Seguindo esta perspectiva, todos os juízes possuem competência para avaliar a constitucionalidade de uma lei em face do Texto Maior, a fim de garantir a famigerada supremacia da norma constitucional (no cotejo entra a “norma de hierarquia inferior” com a de “envergadura superior”, deve prevalecer a última). É de se frisar, ainda, que tal análise é realizada à luz de um caso concreto e, uma vez declarada a inconstitucionalidade, a invalidade gera efeito ex tunc. Todavia, em virtude deste sistema adotar o princípio do stare decisis (força vinculante das decisões prolatadas pela Suprema Corte), o juiz de primeiro grau raramente exerce tal competência, que é realizada pelos tribunais superiores. Cooley ensina (1982, página 142):
Se o tribunal perante o qual a questão se apresenta não é de última instância em relação a mesma, deve-se esperar que proceda com cautela e circunspecção, mais do que no comum, e que se abstenha, completamente, de declarar a nulidade de uma lei, a menos que se trate de casos de extraordinária clareza, e especialmente se, sem sério detrimento da justiça, a decisão puder ser retardada, até que o tribunal de categoria superior tenha ocasião de se pronunciar sobre o caso. Outros podem haver em que, por inadvertência ou por caso fortuito, uma lei que haja passado por todos os trâmites exigidos para a sua validez, seja, não obstante isso, evidente e inquestionavelmente nula; mas, exceto esses casos, o fato de um magistrado de categoria inferior, que só exercendo uma jurisdição policial ou outra limitada, se irrogar a competência de proferir decisões acerca da legislação de um Estado ou país, declarando-a inconstitucional (invalid) só pode ser ridículo.
Vê-se, pois, que a nota marcante deste sistema faz escapar o controle abstrato das normas, porquanto somente incidenter tantum realiza-se a “adequação vertical” das normas infraconstitucionais com a Carta Magna. Apesar da inegável relevância que este modelo refletiu, e reflete até os dias de hoje, nos sistemas constitucionais de todo o mundo, críticas doutrinárias existem quanto a sua aplicabilidade, notadamente em virtude da insegurança jurídica que podem causar. Ora, se todos os juízes podem e devem analisar a constitucionalidade das leis, diante de um caso concreto, ocorrerão situações em que uma mesma lei será considerada constitucional por um juiz e inválida por outro. As lições de Cappelletti são esclarecedoras, no particular (1984, página 76):
Ulteriores inconvenientes do método 'difuso' de controle, porque concretizado em ordenamento jurídicos que não acolhem o princípio do stare decisis, são os que derivam da necessidade de que, mesmo depois de uma primeira não aplicação ou de uma série de não aplicações de uma determinada lei por parte das Cortes, qualquer sujeito interessado na não aplicação da mesma lei proponha, por sua vez, um novo caso em juiz.
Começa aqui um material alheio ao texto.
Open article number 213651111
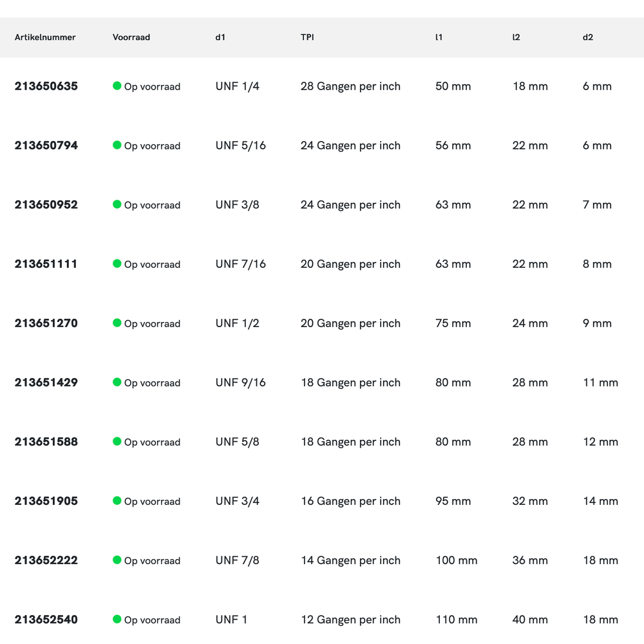The image size is (644, 644). tap(46, 264)
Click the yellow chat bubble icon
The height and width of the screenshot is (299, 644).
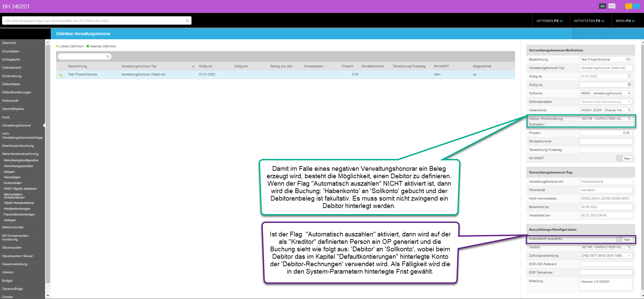click(x=628, y=6)
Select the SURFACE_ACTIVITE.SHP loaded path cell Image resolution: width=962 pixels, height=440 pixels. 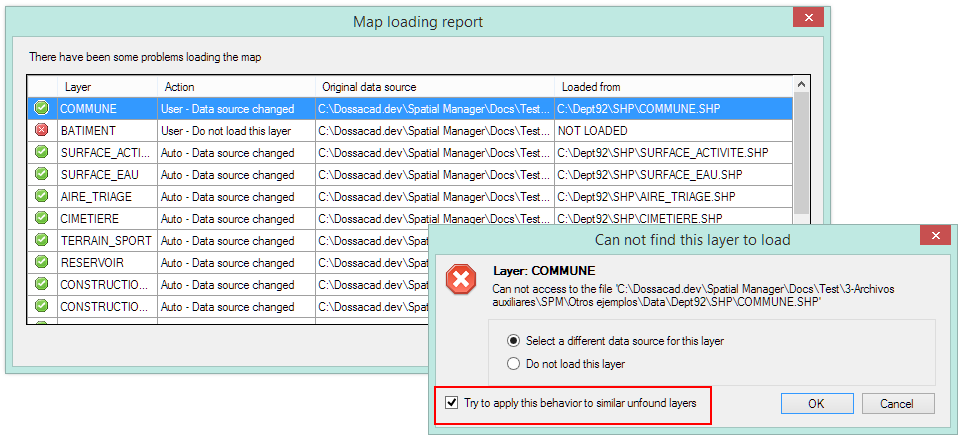click(662, 152)
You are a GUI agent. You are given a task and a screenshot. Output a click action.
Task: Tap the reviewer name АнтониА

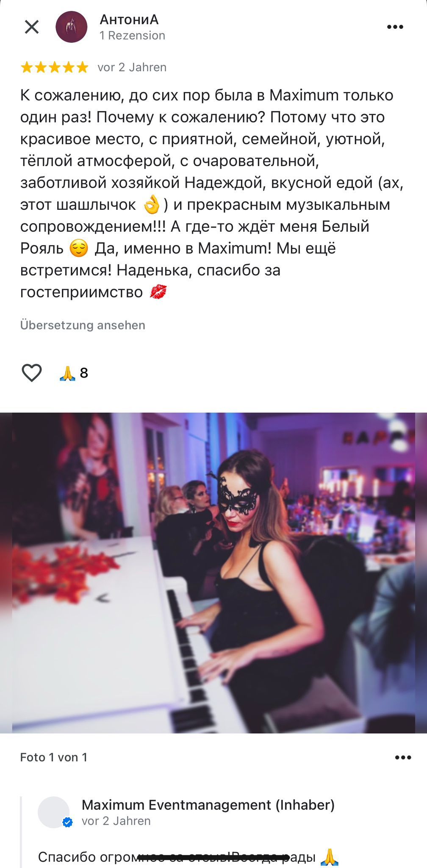pyautogui.click(x=129, y=19)
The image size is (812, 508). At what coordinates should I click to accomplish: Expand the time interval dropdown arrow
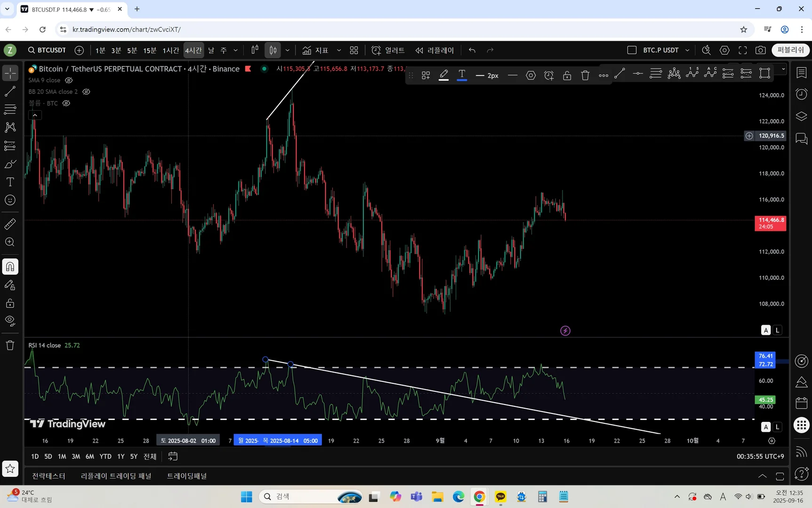(x=236, y=50)
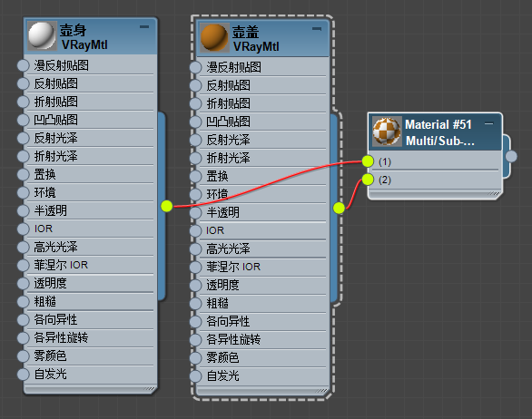Click the 漫反射贴图 input socket on 壶身

pyautogui.click(x=23, y=65)
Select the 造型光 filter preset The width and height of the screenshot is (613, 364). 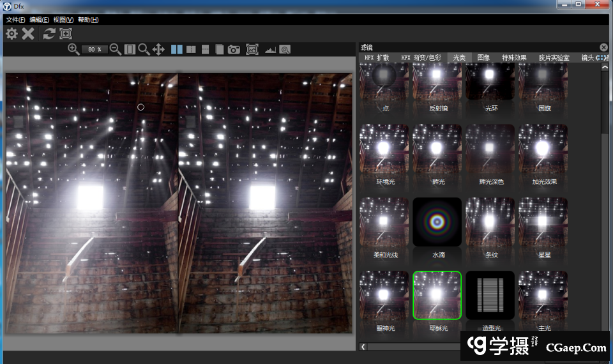[490, 296]
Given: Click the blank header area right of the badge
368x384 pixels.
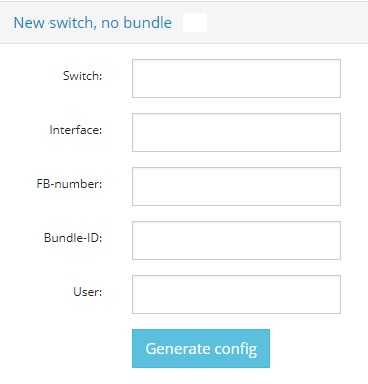Looking at the screenshot, I should (287, 23).
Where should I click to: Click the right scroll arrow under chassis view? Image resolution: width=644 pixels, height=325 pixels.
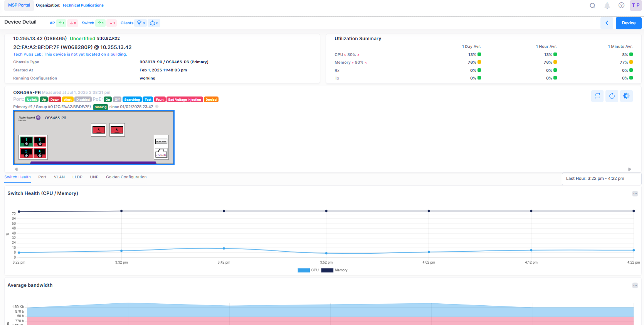[x=630, y=169]
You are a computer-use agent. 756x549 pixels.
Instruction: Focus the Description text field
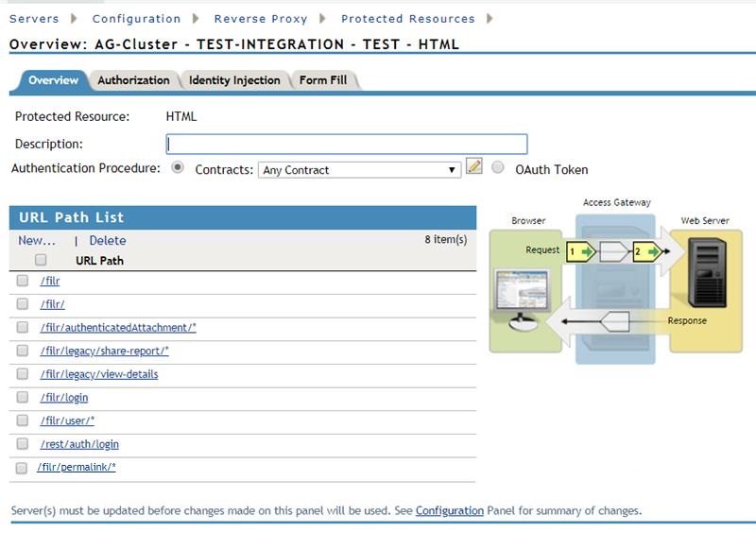click(x=347, y=144)
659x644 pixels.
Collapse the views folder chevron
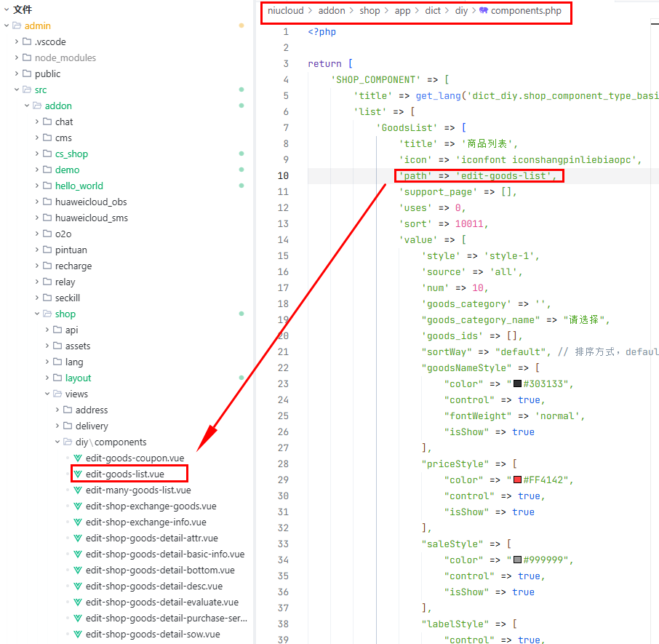(x=47, y=394)
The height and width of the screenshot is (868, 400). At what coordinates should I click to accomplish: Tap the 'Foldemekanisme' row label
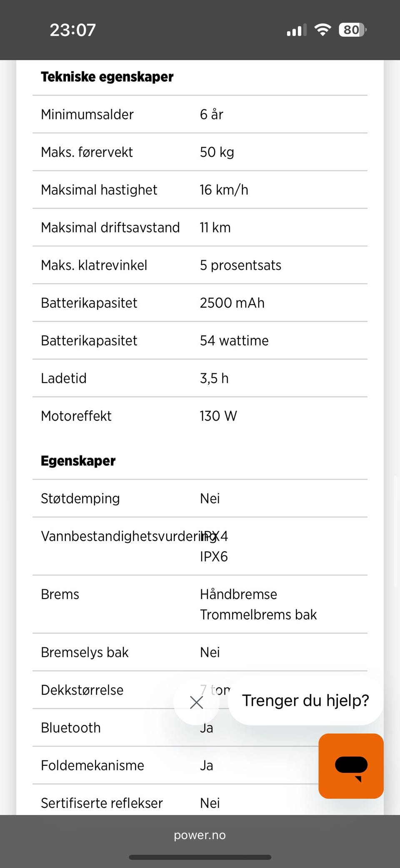(93, 765)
2.1. O SISTEMA “AUSTRÍACO” OU “CONCENTRADO” DE CONTROLE DE CONSTITUCIONALIDADE[2]. A CONTRIBUIÇÃO DE KELSEN
Inspirado na obra de Hans Kelsen, este modelo adota a forma concentrada, abstrata (considera a “lei em tese”) e é exercido por um Tribunal Constitucional (sistema consagrado na Constituição Austríaca de 1920). No particular, os juízes não possuem competência para avaliar questões constitucionais, uma que vez que tal análise está adstrita ao Tribunal Constitucional, quando provocado por órgãos políticos. Vejamos a lição de Raul Machado Horta (2003, página 155):
O constituinte austríaco de 1920, sob a inspiração de Hans Kelsen, optando pela organização federal, cuja adoção reclamou um lógico e racional processo técnico-jurídico de adaptação, (Lei de 10 de outubro de 1920) confiou ao Tribunal Constitucional a missão de defender a inviolabilidade do texto constitucional, ao qual se subordinavam tanto a legislação do governo provincial (landesregierung) como a do governo federal, para manter a efetiva supremacia jurídica e política da Constituição Federal.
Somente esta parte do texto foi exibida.